If you’re planning to buy a vehicle from a private seller, you may consider a private party auto loan.
There are plenty of private party lending solutions for vehicle purchases through a private seller. By securing a private party auto loan, you can finance a private vehicle purchase the same as you would through a car dealership.
What is a private party auto loan?
Private party auto loans are lending solutions designed for those choosing to transact with a private lien holder. These loans make it easier for people to finance their private vehicle transactions while also avoiding unnecessary markups from dealerships. However, these loans come with some risks.
For example, private party auto loans are not as widely available as those offered on new vehicle purchases. These loans also often come with a higher APR attached to them.
However, there are ways to mitigate the risks associated with private party auto loans and find a lender that can offer an affordable rate that works for your specific financial situation.
How does a private party auto loan work?
There are a few simple steps you’ll need to follow to secure the best private party auto loan solution available:
Credit check: Prior to finding a lender, you’ll need to first check your credit. This will give you a better understanding of what interest rates and loan amounts may be available to you.
Budget accordingly: Once you know your credit score, it will be easier for you to set a realistic budget and plan how much you can spend out of pocket versus how much you will need to finance.
Vehicle selection: Before you approach a private party auto lender, select the car. Be sure you know the type, age and mileage. This will factor into the type of loan you are eligible to receive.
Loan quotes: In order to secure the best lending solution, you’ll need to solicit quotes from a few prospective lenders. Shop around to find the loan products that best suit your needs.
Loan finalization: Once you’ve selected a private party auto loan that works for you, your chosen lender will send a check to either you or directly to the seller. They may even provide direct deposit to your account. Note that the transfer of funds may take a few days, so be sure to communicate this with the private seller.
Transfer ownership: This step largely depends on the state in which you are transacting with a private seller. Consult with your state’s Department of Motor Vehicles to understand what processes are necessary in order to transfer ownership into your name.
Payment schedule: Many private party auto lenders provide the option to set up autopay, or make payments manually through an online portal. Discuss your options with your chosen lender to avoid missing payments.
Where to get a private party auto loan
You can secure a private party auto loan through large financial institutions, local credit unions and online lenders. Note that loan products vary from institution to institution, and not all lenders carry private auto loans as an option.
Additionally, when seeking out a private party auto loan, some lenders may require the vehicle to meet certain criteria to be eligible for receipt of such a loan. For instance, they may require the car to be under 10 years old with less than 120,000 miles in order to qualify for a loan. Still other lenders may set a minimum loan amount prior to consideration.
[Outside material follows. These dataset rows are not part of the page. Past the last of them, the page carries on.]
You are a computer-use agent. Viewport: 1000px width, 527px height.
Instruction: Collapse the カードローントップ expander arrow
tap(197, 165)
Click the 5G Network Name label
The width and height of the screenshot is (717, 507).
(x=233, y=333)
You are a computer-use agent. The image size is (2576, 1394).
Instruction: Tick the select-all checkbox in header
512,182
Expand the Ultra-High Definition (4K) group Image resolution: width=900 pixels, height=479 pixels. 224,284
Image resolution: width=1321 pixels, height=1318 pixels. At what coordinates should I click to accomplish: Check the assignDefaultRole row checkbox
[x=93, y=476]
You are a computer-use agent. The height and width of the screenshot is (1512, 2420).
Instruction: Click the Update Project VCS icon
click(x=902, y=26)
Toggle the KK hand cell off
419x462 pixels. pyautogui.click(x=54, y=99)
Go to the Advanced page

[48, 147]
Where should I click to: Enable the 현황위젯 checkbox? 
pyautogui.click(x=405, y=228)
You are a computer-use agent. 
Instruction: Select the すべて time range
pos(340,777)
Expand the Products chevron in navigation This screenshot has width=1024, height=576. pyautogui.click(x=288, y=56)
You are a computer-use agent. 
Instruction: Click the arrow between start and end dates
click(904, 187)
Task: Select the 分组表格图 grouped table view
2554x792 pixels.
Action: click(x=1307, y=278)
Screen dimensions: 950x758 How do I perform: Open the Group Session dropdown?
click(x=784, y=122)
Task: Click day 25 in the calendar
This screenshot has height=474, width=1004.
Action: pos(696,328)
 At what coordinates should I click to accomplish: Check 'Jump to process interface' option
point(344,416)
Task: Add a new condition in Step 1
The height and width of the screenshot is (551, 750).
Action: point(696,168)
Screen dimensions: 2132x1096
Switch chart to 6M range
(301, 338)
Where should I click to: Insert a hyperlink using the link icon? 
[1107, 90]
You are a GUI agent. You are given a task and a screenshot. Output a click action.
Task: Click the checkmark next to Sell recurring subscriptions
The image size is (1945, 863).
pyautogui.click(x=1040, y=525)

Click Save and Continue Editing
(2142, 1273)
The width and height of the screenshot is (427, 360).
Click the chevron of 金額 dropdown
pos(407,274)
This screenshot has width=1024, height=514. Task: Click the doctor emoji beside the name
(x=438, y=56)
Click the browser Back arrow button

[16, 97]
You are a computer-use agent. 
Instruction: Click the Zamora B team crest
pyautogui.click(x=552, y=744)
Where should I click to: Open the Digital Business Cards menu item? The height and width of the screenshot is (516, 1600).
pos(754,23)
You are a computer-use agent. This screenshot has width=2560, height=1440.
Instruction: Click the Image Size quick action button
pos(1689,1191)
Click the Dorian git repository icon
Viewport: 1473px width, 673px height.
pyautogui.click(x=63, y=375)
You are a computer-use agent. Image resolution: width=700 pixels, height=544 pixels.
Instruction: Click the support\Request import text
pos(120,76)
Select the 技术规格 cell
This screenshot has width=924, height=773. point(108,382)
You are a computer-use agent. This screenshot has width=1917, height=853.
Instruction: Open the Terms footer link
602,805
Be sure to carefully review the lender’s criteria before agreeing to receive their loan product.
Can you get a private party auto loan with bad credit?
Private party auto loan options exist for all credit situations. Even those with poor credit can be eligible to receive such a loan. However, as with all bad credit loans, these products come with a higher interest rate, and therefore will have higher monthly payments.
If you have time before purchasing the vehicle becomes absolutely necessary, consider holding off on the purchase until you’re able to improve your credit score. While a few months’ time won’t transform your credit from poor to perfect, it can provide enough of a difference to earn some savings on the interest rate and monthly payments.
Alternatives to private party auto loans
If your credit is too poor or the vehicle you selected doesn’t match the lender’s criteria, there are alternatives you can pursue to buy through a private seller. The top alternative after trying to secure a private party auto loan is attempting to get a personal loan. Unsecured personal loans are one of the top alternatives because they don’t require the lender to take into consideration what you are planning to purchase. Instead, the lender only considers your income and credit score to determine your loan eligibility.
This may be a good option for you if:
The selected vehicle is too old or has too many miles on it.
The vehicle is being purchased with a salvage title.
The minimum loan amount is more than you wish to borrow
While this option can allow you to purchase the vehicle you want, personal loans may carry higher interest rates compared to private party auto loans.
When planning to purchase a vehicle from a private seller, private party auto loans provide a great option for those seeking to avoid dealership markups.
Interested buyers must do their due diligence and ensure the vehicle they select meets the lender’s criteria, and that their credit score is high enough to earn them the desired loan at an affordable interest rate.
When all else fails, an unsecured personal loan can be used; however, these products may come with a higher interest rate and may end up costing more overall. Be sure to weigh your options accordingly and shop around before deciding on a specific lender or loan product.